Artigo em Inglês | MEDLINE | ID: mdl-28616213
The role of goal-directed therapy (GDT) in preventing creatinine rise following noncardiac surgery is unclear. We performed a post-hoc analysis of a randomized controlled trial to assess the relationship between postoperative optimization of oxygen delivery and development of acute kidney injury (AKI)/creatinine rise following noncardiac surgery. Patients were randomly assigned immediately postoperatively to receive either fluid and/or dobutamine therapy to maintain/restore their preoperative oxygen delivery, or protocolized standard care (oxygen delivery only recorded). Primary end point was serial changes in postoperative creatinine within 48 h postoperatively. Secondary outcomes were development of AKI (KDIGO criteria) and minimal creatinine rise (MCR; no decline from preoperative creatinine), related to all-cause morbidity and length of stay.
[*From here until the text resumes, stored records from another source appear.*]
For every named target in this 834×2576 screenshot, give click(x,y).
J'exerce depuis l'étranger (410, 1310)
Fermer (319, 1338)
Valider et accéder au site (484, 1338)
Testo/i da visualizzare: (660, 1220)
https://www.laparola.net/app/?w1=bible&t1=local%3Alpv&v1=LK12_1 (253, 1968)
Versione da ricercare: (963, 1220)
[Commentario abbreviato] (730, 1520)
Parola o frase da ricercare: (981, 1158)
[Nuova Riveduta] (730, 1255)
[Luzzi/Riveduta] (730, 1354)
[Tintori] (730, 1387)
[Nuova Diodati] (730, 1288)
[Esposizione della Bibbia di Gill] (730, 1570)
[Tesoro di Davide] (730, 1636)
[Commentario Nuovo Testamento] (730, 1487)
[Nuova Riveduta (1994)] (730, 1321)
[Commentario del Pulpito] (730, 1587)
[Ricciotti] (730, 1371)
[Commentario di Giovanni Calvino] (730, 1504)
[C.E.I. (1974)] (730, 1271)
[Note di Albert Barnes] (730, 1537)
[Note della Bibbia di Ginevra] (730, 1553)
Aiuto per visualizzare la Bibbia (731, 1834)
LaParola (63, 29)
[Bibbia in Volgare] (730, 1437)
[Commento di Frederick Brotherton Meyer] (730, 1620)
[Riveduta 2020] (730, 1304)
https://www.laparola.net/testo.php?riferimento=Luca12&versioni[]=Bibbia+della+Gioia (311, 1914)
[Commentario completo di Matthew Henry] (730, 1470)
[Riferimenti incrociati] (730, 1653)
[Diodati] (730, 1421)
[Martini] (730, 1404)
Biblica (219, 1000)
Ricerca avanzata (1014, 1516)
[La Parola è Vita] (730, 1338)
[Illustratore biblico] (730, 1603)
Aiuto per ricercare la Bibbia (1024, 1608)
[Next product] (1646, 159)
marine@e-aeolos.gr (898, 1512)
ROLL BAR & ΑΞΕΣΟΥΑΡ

Postoperative reductions in serum creatinine were similar (P = 0.76) in patients randomized to GDT [10 µmol/L (95% confidence interval, CI: 17 to -1); = 95] or protocolized care [8 µmol/L (95% CI: 17 to -6); = 92]. Postoperative haemodynamic management was not associated with the development of MCR [78/187 (41.7%)] or AKI [13/187; (7.0%)]. Intraoperative requirement for norepinephrine was more likely in patients who developed postoperative rises in creatinine [relative risk (RR): 1.66 (95% CI: 1.04-2.67); P = 0.04], despite similar volumes of intraoperative fluid being administered. Persistently higher lactate during the intervention period was associated with AKI (mean difference: 1.15 mmol/L (95% CI: 0.48-1.81); P = 0.01]. Prolonged hospital stay was associated with AKI but not MCR [RR: 2.71 (95% CI: 1.51-4.87); P = 0.0008]. These data provide further insights into how perioperative haemodynamic alterations relate to postoperative increases in creatinine once systemic inflammation is established.